Si lleva semanas de encierro sin poder comer su golosina favorita, intenta pedirla a domicilio a la tienda del barrio y le llega de otro sabor que detesta, siéntase con todo el derecho de emputarse, de llorar. Pronto comprenderá que afuera hay gente más jodida que usted, pero se vale el desahogo, todavía no han metido la sobreactuación en el Código Penal. 

Hágales el luto a los placeres pendejos de la vida que se fueron e intente reemplazarlos por otros que encuentre en casa… ¡Ja! Soy Daniel Ruge pero ya sueno igualito a Daniel Habif. 

Dos. Derecho a la mediocridad: ha cundido el cuento de que toca salir de la cuarentena con libros leídos, negocios en mente u obras maestras producidas durante el encierro. Esa idea parece producto de la humana necesidad de aparentar, enorme en ciertas personas que en el mundo previrus solo encontraban su objetivo de vida en chicanear su modo de vida. Esto ya se ha dicho en otros espacios pero lo reitero: dejemos de imponernos metas que no sabemos cómo cumplir, de sentir culpa por no hacer nada, de aspirar a ser la cadena de WhatsApp que envían al grupo de la familia con la reflexión intelectual del día.

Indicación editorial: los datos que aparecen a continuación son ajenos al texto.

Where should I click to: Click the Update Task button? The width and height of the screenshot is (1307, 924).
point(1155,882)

Al final de todo esto, si es que llegamos allá, el mayor mérito de cada uno habrá sido sobrevivir y haber ayudado a otros a hacer lo mismo en la medida de lo posible. Creo que la mayoría de quienes puedan llegar al futuro y mirar hacia atrás sentirán como un logro mayúsculo el simple hecho de haberse mantenido con vida en condiciones más o menos dignas. 

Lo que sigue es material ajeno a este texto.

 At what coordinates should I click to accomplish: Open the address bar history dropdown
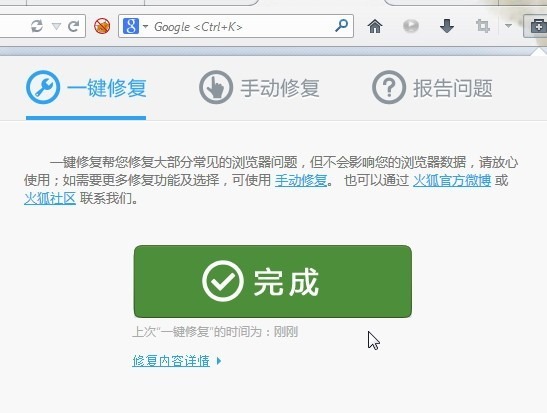click(56, 26)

Confieso que durante la primera semana de cuarentena sí pensé en obligarme a salir de ella con alguno de estos propósitos hechos realidad, pero en buenahora decidí no hacerlo: bajar la barriga, ver al menos cinco  películas de las que recomendaban en Arcadia, dejar la adicción a Twitter, buscar los artículos a los que les doy like para leerlos después, intentar recordar la receta para volver a hacer fríjoles, madrugar en vez de acostarme tarde, hacer uno de los cursos en línea que ofrecen las universidades gringas famosas, leerme la colección completa de García Márquez que sigue guardada en una caja, leer todos los libros de crónicas que me mandaron a comprar en el pregrado y que están al lado de la caja de Gabo, digitalizar 13 casetes de VHS con recuerdos importantes que existen desde 2001, escuchar al menos un episodio de cada uno de los podcast a los que me he suscrito o enviar esta entrada a tiempo.

Tres. Derecho a aceptar que sí necesitamos ayuda:  la pandemia por COVID-19 ha dejado a la vista que el mundo, en efecto, está plagado de desigualdad y que es necesario atender de manera urgente a muchísimas personas en situaciones vulnerables. Entonces, a la par, han aparecido un montón de héroes y heroínas entre la gente del común. Seres que, por contraste con quienes resultaron más afectados en la emergencia, aseguran estar muy bien y no necesitar ningún tipo de ayuda porque todo hay que dirigirlo a la caridad (porque ha resultado que la solidaridad de un país se mide en cuántas donaciones se pueden lograr y no en la capacidad de recaudar impuestos de manera equitativa). 

Estas personas exhiben con orgullo su autosuficiencia para afrontar el virus: no las han echado del trabajo, tienen mercado, tienen quien les ame… o también se muestran absolutamente capaces de prescindir de alguna de esas cosas. Por la vía de pretenderse autónomos terminan chicaneando sus privilegios. Yo he sido una de esas personas. 

Lo cierto es que todos en algún momento vamos a necesitar algo en medio del nuevo orden mundial que está implantando el coronavirus: una frase cursi de esas que terminan siempre con un “a la distancia”, un favor de uno de ese conocido jartísimo que siempre termina metido en nuestras vidas, un dato coctelero, la clave de un servicio de streaming, una invitación a jugar bobadas en alguna de las aplicaciones que están de moda, una nude, en fin. Cosas que parecen prescindibles pero que nos negamos a recibir o decir que necesitamos por bobos. 

Perderle el miedo a quejarme por parecer un idiota desconsiderado, aceptar la mediocridad de dejar proyectos inconclusos y aprender a dejarme ayudar me ha servido a mí durante el encierro. Seguro hay más de estas vainas que me he autoconcedido pero en este punto no quiero escribir más, por pereza y porque mi vida no es tan relevante como para dedicarle más espacio en este blog.